As you saw, vec_ld translates into the lvx instruction. This
instruction loads a sequence of 16 bytes into a vector register. For
big endian, the first byte in memory is loaded into the high order byte
of the register. For little endian, the first byte in memory is loaded
into the low order byte of the register.
This is fine if the data you are loading is arrays of characters, but is
not so fine if you are loading arrays of larger items. Suppose you are
loading four integers {1, 2, 3, 4} into a register with lvx. In big
endian you will see:
00 00 00 01 00 00 00 02 00 00 00 03 00 00 00 04
In little endian you will see:
04 00 00 00 03 00 00 00 02 00 00 00 01 00 00 00
But for this to be interpreted as a vector of integers ordered for
little endian, what you really want is:
00 00 00 04 00 00 00 03 00 00 00 02 00 00 00 01
If you use vec_vsx_ld, the compiler will generate a lxvw2x instruction
followed by an xxpermdi that swaps the doublewords. After the lxvw2x
you will have:
00 00 00 02 00 00 00 01 00 00 00 04 00 00 00 03
because the two LE doublewords are loaded in BE (reversed) order.
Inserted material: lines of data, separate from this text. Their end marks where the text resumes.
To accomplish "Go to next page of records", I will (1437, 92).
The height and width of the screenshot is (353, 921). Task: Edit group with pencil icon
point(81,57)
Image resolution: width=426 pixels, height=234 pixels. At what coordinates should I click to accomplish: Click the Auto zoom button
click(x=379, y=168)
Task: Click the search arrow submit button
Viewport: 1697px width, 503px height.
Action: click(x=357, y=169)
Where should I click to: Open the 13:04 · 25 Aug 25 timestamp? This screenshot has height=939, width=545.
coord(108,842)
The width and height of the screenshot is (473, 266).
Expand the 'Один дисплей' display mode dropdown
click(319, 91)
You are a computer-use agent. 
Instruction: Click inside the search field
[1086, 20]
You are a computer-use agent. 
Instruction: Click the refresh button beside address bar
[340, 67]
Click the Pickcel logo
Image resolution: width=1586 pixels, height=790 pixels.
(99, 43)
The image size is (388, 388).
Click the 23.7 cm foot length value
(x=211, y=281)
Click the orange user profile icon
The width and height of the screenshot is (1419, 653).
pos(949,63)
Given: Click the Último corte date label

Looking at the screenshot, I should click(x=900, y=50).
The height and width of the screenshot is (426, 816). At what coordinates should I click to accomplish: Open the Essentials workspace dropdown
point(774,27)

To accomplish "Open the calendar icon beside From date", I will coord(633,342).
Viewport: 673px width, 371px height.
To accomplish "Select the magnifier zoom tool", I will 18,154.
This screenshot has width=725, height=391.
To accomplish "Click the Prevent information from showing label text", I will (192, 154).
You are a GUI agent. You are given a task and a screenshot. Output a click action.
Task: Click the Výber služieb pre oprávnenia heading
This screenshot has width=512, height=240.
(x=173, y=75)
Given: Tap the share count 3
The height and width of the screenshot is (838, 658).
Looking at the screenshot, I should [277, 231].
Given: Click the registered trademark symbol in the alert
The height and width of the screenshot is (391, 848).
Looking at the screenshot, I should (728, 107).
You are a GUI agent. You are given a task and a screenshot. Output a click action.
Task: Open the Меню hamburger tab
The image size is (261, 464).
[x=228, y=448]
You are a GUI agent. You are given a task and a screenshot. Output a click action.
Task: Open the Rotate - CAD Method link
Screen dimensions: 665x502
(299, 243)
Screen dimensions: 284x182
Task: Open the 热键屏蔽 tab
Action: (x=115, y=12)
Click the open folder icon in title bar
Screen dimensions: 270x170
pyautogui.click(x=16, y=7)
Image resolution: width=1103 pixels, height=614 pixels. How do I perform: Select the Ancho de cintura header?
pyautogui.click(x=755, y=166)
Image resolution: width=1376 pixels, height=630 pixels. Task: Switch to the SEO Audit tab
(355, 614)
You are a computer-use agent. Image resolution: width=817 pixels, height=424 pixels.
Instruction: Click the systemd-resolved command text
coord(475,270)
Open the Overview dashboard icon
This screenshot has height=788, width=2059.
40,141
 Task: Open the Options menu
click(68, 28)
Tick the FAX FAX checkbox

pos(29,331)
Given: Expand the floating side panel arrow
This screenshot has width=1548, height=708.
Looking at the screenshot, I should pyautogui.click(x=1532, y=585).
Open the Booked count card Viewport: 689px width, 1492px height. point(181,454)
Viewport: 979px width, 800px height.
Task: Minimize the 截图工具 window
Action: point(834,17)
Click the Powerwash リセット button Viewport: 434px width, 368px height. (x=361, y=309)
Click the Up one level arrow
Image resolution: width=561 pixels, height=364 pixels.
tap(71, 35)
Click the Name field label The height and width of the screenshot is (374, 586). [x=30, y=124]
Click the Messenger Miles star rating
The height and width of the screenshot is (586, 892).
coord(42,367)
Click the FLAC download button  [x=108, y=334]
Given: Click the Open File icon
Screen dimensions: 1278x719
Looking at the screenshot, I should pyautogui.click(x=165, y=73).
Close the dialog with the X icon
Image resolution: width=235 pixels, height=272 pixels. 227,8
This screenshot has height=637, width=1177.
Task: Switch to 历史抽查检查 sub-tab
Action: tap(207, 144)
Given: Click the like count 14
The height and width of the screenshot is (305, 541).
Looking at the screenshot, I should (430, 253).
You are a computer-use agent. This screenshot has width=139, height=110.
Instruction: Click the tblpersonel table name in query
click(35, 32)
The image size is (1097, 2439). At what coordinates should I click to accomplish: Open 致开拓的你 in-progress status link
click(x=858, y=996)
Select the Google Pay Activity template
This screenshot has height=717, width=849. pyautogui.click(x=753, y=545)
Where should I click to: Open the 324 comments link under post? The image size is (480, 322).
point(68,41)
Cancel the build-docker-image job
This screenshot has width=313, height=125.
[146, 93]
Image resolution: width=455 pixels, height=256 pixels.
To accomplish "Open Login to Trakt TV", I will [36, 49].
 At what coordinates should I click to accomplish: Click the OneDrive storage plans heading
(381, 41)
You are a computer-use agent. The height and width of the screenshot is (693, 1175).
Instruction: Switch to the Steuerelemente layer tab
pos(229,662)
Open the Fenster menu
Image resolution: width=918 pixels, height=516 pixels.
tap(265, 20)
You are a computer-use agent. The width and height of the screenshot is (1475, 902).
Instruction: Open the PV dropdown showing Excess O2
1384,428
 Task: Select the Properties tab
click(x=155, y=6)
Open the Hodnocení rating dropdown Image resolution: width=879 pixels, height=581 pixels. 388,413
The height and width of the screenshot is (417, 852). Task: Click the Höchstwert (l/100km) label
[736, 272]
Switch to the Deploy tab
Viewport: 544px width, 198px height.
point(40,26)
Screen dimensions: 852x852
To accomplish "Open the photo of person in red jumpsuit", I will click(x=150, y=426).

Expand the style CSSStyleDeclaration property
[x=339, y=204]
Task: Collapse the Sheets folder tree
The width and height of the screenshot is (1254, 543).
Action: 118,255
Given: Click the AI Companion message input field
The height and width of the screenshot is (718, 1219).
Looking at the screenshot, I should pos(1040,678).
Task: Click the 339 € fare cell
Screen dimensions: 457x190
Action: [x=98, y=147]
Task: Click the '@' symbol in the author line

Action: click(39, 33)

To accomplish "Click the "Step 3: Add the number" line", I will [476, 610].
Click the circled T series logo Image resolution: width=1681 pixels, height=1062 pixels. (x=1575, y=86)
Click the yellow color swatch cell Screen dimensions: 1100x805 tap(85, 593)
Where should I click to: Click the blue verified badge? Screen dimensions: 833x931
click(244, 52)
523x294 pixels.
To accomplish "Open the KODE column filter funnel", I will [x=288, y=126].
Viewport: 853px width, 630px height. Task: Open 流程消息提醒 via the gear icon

Swapping the two doublewords restores sanity:
00 00 00 04 00 00 00 03 00 00 00 02 00 00 00 01
So, even if your data is properly aligned, the use of vec_ld = lvx is
only correct if you are loading arrays of bytes. Arrays of anything
larger must use vec_vsx_ld to avoid errors.
Again, sorry for my previous omission!
Thanks,
Bill Schmidt, Ph.D.
IBM Linux Technology Center
On Fri, 2015-03-13 at 15:42 +0000, Ewart Timothée wrote:
> thank you very much for this answer.
> I know my memory is aligned so I will use vec_ld/st only.
>
> best
>
> Tim
>
>
>
>
>